Ülkemizdeki riskli yapı stokunu varlığının hemen herkes tarafından bilinmesi, biz dahil tüm kuruluşların önlem alınması gerektiğini söylemesi ve bu önlemlerin neler olduğunu söylemesine rağmen 20 yıldır hiçbir eylemde bulunmayan, imar aflarıyla risk üzerine risk yaratan, yapıların nihai denetimini yapan yöneticiler ve karar alıcılar aklanıyor. Deprem nedeniyle yıkılan binada can kaybı oluşmuşsa ne zaman, hangi koşullarda, hangi mevzuata göre proje hazırlandığı, kontrol ettiği, uyguladığı önemli olmaksızın mühendisler tutuklu yargılanıyor.''
TMMOB Başkanı sözlerini ''Sadece yapıda sonradan projeye aykırı şekilde yapılan kolon kesme, duvar yıkma gibi değişikliklerin yapıldığının ispatı halinde tahliye ediliyorlar.
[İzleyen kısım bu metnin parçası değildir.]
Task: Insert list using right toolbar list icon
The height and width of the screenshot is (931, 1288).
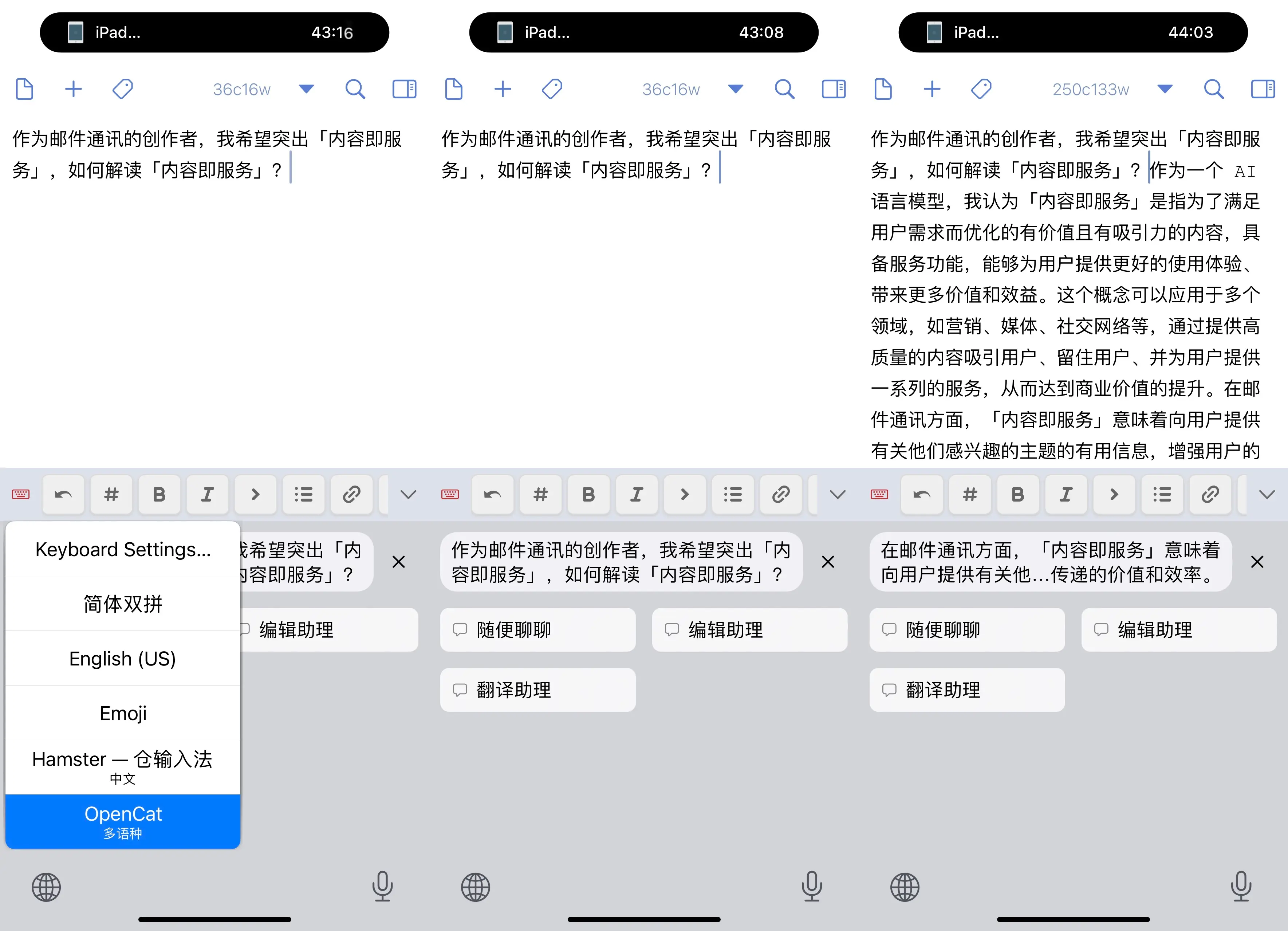Action: pyautogui.click(x=1162, y=494)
Oysa ki proje müellifi mühendisin görevi, proje tarihindeki mevzuata uygun proje hazırlamak, uygulamacı ve denetçi mühendislerin görevi ise projeye uygun denetim yapmaktır. Mühendislerin imar planlarını değiştirme, deprem haritalarını güncelleme, yapılara kullanma izni verme gibi yetkileri bulunmamaktadır. Ayrıca belirtmek gerekir ki deprem yargılamalarında binanın inşa edildiği tarihte mühendisin yaptığı proje kusurlu bulunsa dahi kusurlu olduğu hususların yıkımda ne şekilde ve ne derecede etken olduğunun ortaya çıkartılması, adil yargılama hakkının gereğidir'' şeklinde tamamladı.